US

California OK’s drivers’ licenses for illegals

Katie McHugh Associate Editor
Font Size:

The California State Assembly approved a last-minute bill allowing illegal immigrants to receive drivers’ licenses, a bill that Gov. Jerry Brown signaled he will sign into law, the Sacremento Bee reports.

“This bill will enable millions of people to get to work safely and legally,” Brown said. “Hopefully, it will send a message to Washington that immigration is long past due.”

“This is a moment, members, that years from now you’re going to look back on,” sponsor Democratic Assemblyman Luis Alejo said in his closing remarks.

Alejo hopes to prevent illegal immigrants from getting arrested and having their cars impounded when police pull them over and discover they are both unlicensed and undocumented.

2012 study conducted by the California Department of Motor Vehicles, however, found that unlicensed drivers are three times more likely to cause a fatal crash than licensed drivers, and that impounding vehicles is the most effective means of preventing future deaths and costly accidents. A similar AAA study conducted in 2011 found that unlicensed drivers were five times more likely to cause a fatal accident, and more likely to flee the scene of the crash.

The DMV study particularly found that the higher risks associated with unlicensed drivers had not been affected by a 1994 law prohibiting issuance of licenses to illegal immigrants — suggesting the risks are behavioral and would not be solved merely by licensing the unlicensed.

The DMV study noted that “unlicensed drivers who are ineligible to become licensed under this law are just as hazardous as drivers who are unlicensed for other reasons. If they were truly safer drivers, it would be expected that their increasing representation among unlicensed drivers after the law took effect would be associated with a concurrent reduction in the fatal crash overinvolvement rate for unlicensed drivers as an overall group, which isn’t supported by the study findings.”

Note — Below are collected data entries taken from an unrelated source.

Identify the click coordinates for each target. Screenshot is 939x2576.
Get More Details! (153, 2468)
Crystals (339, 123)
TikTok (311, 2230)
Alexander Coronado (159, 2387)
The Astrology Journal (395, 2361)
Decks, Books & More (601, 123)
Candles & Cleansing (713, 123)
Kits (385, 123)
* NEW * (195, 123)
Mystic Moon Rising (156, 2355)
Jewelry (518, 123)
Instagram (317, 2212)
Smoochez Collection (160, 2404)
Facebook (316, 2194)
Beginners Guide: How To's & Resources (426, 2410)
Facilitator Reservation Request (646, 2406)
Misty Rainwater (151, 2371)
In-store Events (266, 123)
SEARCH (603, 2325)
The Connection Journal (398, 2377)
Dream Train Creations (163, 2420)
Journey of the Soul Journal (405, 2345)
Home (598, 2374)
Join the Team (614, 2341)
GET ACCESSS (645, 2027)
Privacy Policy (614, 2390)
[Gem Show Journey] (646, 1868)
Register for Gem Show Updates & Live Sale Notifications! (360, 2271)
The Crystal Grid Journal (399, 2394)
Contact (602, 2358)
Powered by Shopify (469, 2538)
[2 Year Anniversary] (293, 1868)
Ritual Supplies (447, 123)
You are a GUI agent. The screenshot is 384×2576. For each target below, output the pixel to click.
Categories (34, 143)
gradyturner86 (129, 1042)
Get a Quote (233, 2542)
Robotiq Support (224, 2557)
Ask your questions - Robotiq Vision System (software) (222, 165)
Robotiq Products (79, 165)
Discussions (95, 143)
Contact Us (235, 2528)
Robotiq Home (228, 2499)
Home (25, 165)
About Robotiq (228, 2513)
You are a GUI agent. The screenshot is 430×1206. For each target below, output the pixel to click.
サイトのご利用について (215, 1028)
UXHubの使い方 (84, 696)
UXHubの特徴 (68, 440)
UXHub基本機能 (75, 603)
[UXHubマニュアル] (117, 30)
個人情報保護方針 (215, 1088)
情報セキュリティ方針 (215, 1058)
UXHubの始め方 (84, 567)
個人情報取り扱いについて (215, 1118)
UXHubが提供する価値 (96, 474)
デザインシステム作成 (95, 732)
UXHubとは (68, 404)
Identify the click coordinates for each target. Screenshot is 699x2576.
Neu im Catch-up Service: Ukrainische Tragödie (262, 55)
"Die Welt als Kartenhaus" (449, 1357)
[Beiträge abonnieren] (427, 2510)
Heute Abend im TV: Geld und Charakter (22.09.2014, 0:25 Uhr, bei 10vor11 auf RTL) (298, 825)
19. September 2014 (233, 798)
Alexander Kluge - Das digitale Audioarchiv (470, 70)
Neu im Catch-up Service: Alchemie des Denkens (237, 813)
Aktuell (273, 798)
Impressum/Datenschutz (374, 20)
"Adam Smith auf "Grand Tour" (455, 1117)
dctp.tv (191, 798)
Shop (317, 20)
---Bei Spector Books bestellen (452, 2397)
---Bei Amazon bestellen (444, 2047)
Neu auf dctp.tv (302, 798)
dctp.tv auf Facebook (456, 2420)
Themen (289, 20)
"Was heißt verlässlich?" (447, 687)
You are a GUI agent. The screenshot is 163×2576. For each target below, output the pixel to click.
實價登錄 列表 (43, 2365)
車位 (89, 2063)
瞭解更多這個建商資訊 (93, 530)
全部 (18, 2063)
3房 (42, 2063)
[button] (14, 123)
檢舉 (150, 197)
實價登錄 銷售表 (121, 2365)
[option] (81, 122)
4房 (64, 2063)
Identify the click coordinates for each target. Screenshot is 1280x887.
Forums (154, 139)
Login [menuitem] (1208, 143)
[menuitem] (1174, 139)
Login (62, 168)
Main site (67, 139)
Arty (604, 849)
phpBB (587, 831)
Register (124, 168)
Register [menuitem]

California law does, in fact, stipulate that police impound cars of unlicensed drivers for 30 days if drivers could not produce a form of I.D., proof of insurance and vehicle registration. But because illegal immigrants were more likely to drive while unlicensed than U.S. citizens were, the Los Angeles Police Department decided to ignore the law in the spirit of fairness.

“It’s about fairness. It’s about equal application of the law,” LAPD police chief Charlie Beck told a Los Angeles TV station in May.

One resident of Los Angeles County, Don Rosenberg, balked at the LAPD’s decision. An unlicensed driver, who had been allowed to retrieve his car after being pulled over, killed Rosenberg’s son in a 2010 car wreck and tried to evade arrest.

“It’s more important that people who are in the country illegally get to drive than it is that people who are here get to live,” he told Fox News.

The licenses provided to illegal immigrants will feature distinguishing markings, which lawmakers say will at once prevent discrimination and satisfy unnamed federal requirements. California holds the largest population of illegal immigrants in the country and its budget deficit is a projected $16 billion.